Charles Allison’s close friends and associates had noted, on a couple of occasions during the course of the years, that the pastor’s devotion to his ministerial duties was overtaxing his strength and taking a toll on his well-being. They surprised him, therefore, with the gift of a European vacation. And in mid-1896, he happily toured England, Scotland, Ireland, France, and Switzerland.

A letter he sent to the Statesman from England was published on June 17. It described his delight at visits he’d made to Salisbury Cathedral and to Oxford and Cambridge, and it expressed his thanks to the friends who had underwritten the trip.

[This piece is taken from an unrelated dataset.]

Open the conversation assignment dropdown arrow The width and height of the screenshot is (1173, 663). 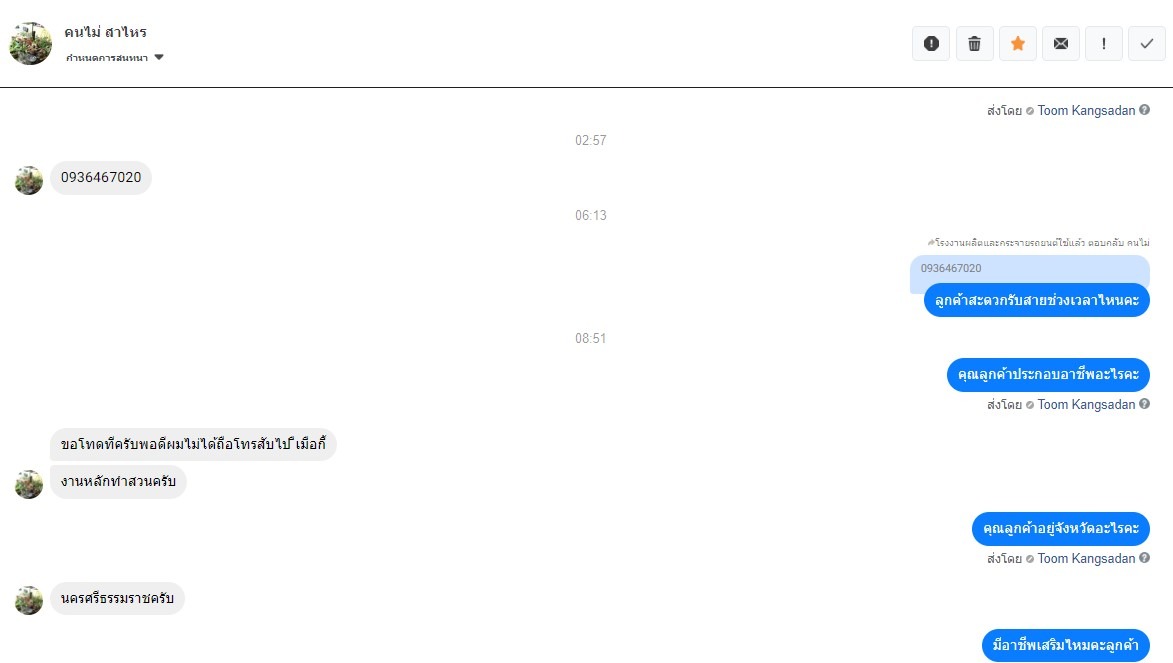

Another personal crisis occurred, however, in late 1907. In an era less attuned than ours to the ravages that can beset mental health, Rev. Allison recognized that his cognitive ability was being adversely affected and he made a futile effort to have himself committed. Once again, his friends took note and they made plans to gift him with what they hoped would be a salutary ocean voyage. Before they could do so, however, he disappeared without a trace. Three months later, in April 1908, his body was recovered from the river a few miles south of Yonkers.

Rev. Allison was buried in Oakland Cemetery on April 17, 1908.

It was decided to erect a monument to him, to be constructed atop his grave site, and subscriptions for this project were solicited from the public. The weekly bulletin of the Warburton Avenue Baptist Church explained to the church’s parishioners: “This we do, not because there is need of money for the monument but because we want to have a share in the universal expression of regard which goes out in recognition of [Rev. Allison’s] life of loving, Christian devotion, so dear to many of us.”

The monument to Rev. Charles E. Allison was unveiled and dedicated on a bitterly cold Saturday afternoon in early December 1908. Rev. James E. Freeman, who had composed the monument’s inscription, delivered a brief address.

The monument still stands. Its inscription reads:

CHARLES ELMER ALLISON

Born July 21, 1847 – Died Jan, 2, 1908

This monument was erected by friends of the beloved pastor, who for twenty-nine years was the faithful shepherd of the Dayspring Presbyterian Church in the city of Yonkers.

It stands as a permanent witness to the affection in which he was held by the people of all classes in the city, where his ministry was signalized by an unremitting zeal, devotion to the sacredness of the home, fidelity in civic affairs, and in all that related to His Master’s Kingdom, by a faithful recognition of his high and sacred office as a pastor of souls.

 “He that doeth the will of God abideth forever.”